Google has announced the names of five nonprofit groups that are receiving its first-ever Giving Through Glass grants to advance their work in their communities using Google Glass as a way to make their ideas happen.
The five winners—3.000 Miles to a Cure, Classroom Champions, The Hearing and Speech Agency, Mark Morris Dance Group and Women’s Audio Mission—were selected from some 1,300 entries from across the United States in a competition that began in April, according to a July 9 post by Jacquelline Fuller, the director of Google.org, on the Google Official Blog.
Each of the groups is receiving one Google Glass device, a trip to a Google office for training, a $25,000 grant and help from Google developers to make their Glass project a reality, under the terms of the competition.
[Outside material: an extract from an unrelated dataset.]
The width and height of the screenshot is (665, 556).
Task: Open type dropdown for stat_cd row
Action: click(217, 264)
“We believe technology can help nonprofits make a difference more easily, and connect people to the causes they care about,” wrote Fuller. “It’s with this in mind that we launched Giving through Glass—a contest for U.S. nonprofits to share ideas for how Google Glass can support the impact they’re having every day.”
The projects being eyed by each of the groups are diverse. Classroom Champions will connect students in high-needs schools with Paralympic athletes as they train and compete, “helping kids build empathy and learn to see ability where others too often see only disability,” wrote Fuller. At the Women’s Audio Mission in San Francisco, instructors will use Glass in its music and media-based Science, Technology, Engineering, Arts and Math training program for women and girls to create “a more immersive lab experience for students online and in person,” wrote Fuller.
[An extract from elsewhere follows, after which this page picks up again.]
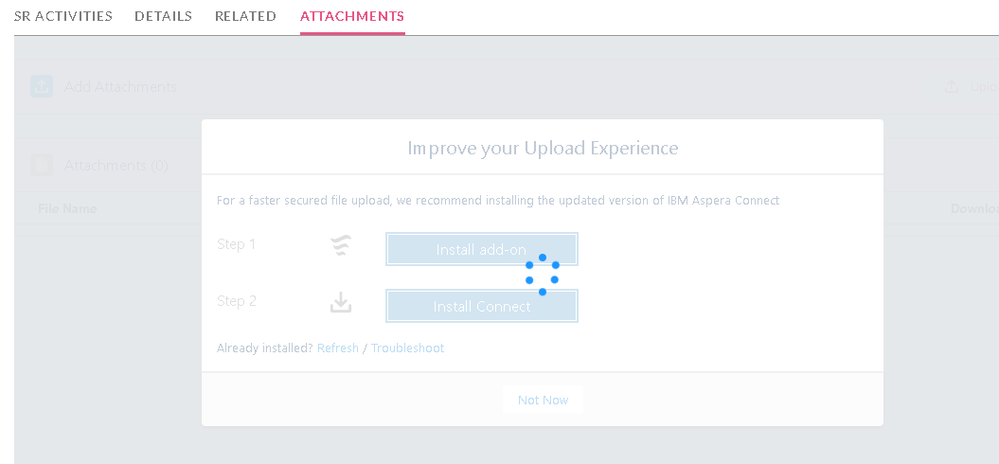Click the Add Attachments label
999x464 pixels.
pos(120,87)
The Hearing and Speech Agency in Baltimore will use Glass “to pilot new ways to improve communication access for people who have speech language challenges, hearing loss and autism—and support those who teach and care for them,” wrote Fuller, while the Mark Morris Dance Group in Brooklyn, N.Y., “will create a Glass app that will build on their award-winning Dance for PD initiative to help people with Parkinson’s disease remember and trigger body movements in their daily lives.”
The other winning entry, from 3,000 Miles to a Cure, will put a Glass device on a bicycle racer in a benefit to raise awareness and money for brain cancer research so that supporters can see the event with their own eyes, wrote Fuller. The ride across the United States using Glass will also allow the racer to be alerted to every message of encouragement and donation supporters send out, she wrote.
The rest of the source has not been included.